Peracetic acid (PAA), an alternative disinfectant of chlorine, has drawn increasing attention in the application of wastewater treatment. However, little is known about the influence of water matrices on PAA-induced organic micropollutant (OMP) degradation. Here, we found that the coexisting bromide ions (Br–) in water can trigger the oxidation of OMP during PAA treatment but probably result in higher ecotoxicity.

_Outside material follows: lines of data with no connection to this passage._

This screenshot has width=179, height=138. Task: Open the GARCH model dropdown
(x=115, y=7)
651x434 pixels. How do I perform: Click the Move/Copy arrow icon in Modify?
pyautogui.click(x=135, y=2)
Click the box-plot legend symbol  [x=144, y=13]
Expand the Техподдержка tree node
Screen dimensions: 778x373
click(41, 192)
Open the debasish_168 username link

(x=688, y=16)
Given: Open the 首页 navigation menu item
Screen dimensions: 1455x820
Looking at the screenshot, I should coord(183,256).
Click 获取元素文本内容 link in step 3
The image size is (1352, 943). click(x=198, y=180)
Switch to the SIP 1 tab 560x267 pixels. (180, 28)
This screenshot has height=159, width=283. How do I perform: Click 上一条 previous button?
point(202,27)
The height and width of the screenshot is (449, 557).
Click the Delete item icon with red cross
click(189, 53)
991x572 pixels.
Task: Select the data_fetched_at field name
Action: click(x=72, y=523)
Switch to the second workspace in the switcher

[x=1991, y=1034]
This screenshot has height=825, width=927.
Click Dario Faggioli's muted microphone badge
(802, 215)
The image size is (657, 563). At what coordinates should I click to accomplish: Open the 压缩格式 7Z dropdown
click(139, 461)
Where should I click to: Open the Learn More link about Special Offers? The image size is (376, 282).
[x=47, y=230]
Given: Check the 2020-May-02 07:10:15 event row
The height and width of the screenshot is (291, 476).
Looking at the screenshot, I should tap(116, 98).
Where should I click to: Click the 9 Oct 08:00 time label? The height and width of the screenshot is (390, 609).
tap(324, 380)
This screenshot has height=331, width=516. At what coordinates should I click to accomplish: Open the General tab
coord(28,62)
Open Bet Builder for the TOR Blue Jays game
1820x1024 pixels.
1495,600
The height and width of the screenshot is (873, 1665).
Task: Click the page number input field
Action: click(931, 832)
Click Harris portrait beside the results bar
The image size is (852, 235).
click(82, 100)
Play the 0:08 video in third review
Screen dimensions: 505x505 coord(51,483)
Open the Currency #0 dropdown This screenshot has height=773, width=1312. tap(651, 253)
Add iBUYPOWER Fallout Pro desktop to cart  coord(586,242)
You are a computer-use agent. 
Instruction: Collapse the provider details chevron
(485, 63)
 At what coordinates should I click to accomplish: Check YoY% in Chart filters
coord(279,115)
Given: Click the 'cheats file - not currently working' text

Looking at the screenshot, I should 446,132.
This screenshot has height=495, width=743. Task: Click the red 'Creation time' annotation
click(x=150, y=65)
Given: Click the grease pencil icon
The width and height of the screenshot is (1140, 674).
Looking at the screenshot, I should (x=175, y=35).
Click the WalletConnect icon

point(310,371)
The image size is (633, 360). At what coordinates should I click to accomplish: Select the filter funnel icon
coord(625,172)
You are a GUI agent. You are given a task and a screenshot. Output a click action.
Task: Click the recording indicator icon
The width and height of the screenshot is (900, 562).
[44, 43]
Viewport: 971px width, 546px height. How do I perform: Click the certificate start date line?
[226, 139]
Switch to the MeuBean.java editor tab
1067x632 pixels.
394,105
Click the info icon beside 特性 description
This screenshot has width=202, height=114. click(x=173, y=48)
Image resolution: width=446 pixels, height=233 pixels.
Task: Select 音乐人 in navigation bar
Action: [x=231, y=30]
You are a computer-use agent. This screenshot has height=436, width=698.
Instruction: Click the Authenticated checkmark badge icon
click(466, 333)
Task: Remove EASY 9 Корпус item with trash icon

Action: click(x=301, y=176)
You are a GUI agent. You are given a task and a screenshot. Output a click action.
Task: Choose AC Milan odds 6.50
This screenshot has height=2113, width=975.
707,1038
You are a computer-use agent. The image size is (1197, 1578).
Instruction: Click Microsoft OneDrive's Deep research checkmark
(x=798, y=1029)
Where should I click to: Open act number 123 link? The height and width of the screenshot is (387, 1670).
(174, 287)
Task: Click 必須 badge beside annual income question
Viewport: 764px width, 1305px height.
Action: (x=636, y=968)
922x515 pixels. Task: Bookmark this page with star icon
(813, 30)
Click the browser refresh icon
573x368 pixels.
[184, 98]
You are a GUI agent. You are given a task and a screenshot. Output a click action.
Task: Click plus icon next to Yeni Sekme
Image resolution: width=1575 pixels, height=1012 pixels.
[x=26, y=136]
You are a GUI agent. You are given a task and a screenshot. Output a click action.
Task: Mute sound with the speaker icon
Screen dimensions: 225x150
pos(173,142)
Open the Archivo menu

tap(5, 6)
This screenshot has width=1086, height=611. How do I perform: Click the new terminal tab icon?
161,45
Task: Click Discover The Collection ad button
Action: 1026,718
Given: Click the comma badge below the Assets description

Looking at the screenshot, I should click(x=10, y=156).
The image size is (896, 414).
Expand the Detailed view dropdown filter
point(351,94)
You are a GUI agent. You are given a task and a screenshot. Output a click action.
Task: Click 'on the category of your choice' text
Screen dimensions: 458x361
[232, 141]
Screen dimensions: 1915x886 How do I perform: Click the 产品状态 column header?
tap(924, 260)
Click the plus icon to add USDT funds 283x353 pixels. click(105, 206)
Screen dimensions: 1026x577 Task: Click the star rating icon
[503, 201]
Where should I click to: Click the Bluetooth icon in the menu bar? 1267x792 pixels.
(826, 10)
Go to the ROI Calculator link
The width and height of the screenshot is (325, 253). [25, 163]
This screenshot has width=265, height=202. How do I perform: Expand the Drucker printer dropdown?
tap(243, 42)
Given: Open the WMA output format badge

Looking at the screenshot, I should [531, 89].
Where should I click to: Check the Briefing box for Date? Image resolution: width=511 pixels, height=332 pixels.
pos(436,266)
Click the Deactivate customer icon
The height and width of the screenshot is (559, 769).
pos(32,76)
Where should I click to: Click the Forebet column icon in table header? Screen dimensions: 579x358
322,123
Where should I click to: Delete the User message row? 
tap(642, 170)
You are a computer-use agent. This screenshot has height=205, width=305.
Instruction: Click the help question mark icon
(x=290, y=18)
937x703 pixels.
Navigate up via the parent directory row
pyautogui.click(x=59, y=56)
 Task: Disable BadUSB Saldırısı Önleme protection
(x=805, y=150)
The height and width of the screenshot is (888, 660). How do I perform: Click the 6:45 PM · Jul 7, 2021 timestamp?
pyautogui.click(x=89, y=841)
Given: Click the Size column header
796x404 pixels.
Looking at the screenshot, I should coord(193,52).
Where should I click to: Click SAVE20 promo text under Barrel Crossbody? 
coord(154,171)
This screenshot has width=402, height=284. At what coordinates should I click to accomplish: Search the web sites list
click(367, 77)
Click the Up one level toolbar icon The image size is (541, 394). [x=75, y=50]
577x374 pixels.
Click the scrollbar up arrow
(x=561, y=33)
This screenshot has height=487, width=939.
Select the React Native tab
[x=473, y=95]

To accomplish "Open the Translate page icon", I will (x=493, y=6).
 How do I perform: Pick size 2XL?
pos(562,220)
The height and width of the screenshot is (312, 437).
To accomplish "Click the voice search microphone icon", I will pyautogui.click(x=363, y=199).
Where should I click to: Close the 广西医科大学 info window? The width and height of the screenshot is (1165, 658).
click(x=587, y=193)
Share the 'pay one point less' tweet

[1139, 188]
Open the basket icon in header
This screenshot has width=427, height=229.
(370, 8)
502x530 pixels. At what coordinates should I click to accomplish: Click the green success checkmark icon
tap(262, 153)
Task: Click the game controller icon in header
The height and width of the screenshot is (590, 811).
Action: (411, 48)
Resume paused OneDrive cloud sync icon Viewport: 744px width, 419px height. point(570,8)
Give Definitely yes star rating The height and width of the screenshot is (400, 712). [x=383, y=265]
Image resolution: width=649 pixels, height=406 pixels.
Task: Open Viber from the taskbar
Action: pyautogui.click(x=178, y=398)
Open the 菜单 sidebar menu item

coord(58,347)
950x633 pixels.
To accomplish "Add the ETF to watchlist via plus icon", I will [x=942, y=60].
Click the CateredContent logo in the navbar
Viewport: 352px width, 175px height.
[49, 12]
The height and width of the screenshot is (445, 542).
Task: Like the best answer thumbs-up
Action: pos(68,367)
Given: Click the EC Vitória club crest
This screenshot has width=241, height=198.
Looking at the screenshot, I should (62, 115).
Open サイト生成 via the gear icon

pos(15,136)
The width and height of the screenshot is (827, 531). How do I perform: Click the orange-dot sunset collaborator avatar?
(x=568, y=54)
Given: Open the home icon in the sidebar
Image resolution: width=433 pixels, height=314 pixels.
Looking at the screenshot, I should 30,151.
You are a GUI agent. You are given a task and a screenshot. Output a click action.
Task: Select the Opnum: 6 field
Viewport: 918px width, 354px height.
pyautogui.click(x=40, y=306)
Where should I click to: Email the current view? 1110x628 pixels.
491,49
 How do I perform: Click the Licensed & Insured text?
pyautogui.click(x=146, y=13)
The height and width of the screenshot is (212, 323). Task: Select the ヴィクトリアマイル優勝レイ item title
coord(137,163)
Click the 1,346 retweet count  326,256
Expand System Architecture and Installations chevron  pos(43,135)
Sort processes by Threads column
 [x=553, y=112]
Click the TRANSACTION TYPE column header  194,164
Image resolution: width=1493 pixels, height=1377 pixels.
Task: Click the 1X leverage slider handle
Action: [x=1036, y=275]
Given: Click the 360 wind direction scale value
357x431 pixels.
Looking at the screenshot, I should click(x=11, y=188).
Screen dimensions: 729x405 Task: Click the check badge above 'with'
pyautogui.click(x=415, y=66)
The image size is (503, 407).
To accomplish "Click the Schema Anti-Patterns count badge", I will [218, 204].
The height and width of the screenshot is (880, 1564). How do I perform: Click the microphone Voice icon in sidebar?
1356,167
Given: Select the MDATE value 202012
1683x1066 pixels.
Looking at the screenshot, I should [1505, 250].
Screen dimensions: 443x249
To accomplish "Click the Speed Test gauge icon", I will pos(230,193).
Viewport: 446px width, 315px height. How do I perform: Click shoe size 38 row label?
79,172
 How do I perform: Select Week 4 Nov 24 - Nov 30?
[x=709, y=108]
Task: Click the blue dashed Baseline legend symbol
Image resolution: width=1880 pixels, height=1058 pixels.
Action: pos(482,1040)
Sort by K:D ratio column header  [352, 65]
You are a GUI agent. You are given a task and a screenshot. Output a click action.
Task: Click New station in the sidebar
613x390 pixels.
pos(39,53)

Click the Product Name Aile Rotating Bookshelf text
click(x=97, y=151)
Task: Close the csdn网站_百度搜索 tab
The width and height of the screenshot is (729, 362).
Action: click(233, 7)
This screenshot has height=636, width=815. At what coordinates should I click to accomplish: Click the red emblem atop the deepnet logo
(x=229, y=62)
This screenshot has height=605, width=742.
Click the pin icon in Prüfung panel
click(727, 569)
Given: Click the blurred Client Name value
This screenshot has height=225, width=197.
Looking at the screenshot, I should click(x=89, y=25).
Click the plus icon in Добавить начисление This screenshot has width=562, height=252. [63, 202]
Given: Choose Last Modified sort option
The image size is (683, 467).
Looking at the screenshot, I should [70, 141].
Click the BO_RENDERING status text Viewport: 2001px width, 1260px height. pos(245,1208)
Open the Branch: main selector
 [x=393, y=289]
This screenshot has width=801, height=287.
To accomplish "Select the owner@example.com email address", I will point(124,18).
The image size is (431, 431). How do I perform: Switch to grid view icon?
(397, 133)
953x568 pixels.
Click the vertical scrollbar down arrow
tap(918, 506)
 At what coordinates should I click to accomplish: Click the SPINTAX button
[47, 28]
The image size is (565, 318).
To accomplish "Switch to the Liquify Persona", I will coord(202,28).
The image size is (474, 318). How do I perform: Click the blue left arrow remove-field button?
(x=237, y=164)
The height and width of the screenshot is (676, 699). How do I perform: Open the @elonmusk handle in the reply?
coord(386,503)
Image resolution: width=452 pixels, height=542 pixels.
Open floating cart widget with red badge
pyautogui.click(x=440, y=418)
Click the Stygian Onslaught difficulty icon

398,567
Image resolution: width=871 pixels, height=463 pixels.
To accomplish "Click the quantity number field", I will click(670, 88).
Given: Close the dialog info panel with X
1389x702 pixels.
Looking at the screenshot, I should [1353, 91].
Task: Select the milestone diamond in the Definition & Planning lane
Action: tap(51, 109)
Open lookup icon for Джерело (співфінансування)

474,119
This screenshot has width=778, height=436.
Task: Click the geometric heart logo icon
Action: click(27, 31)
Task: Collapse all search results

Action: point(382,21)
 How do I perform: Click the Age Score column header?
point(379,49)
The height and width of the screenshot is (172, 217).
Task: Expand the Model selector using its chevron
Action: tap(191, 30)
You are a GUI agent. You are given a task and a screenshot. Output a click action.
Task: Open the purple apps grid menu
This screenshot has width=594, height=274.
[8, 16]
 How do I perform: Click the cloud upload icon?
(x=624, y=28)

Br– can efficiently decompose PAA with a species-specific rate constant (kPAAH/Br–) of 0.198 ± 0.003 M–1·s–1. The thus generated HOBr led to a significant abatement (31.8–81.3%) of OMPs (17α-ethinylestradiol, sulfamethoxazole, naproxen, and phenol) after a 1 h reaction at pH 7.1. The coexisting H2O2 component in the PAA solution can competitively consume HOBr and inhibit OMP transformation. The OMP degradation in the PAA/Br– process was highly pH-dependent and preferred acidic conditions. Furthermore, a comprehensive model was established to simulate the reaction kinetics of the OMP degradation by the PAA/Br– process with good accuracy. High-performance/electrospray ionization-triple quadrupole mass spectrometry results indicated the generation of various brominated products, with higher model-predicted toxicity than their parent compounds. This work significantly advances the understanding of the role of Br– in OMP oxidation by PAA and alerts the possible environmental health risks.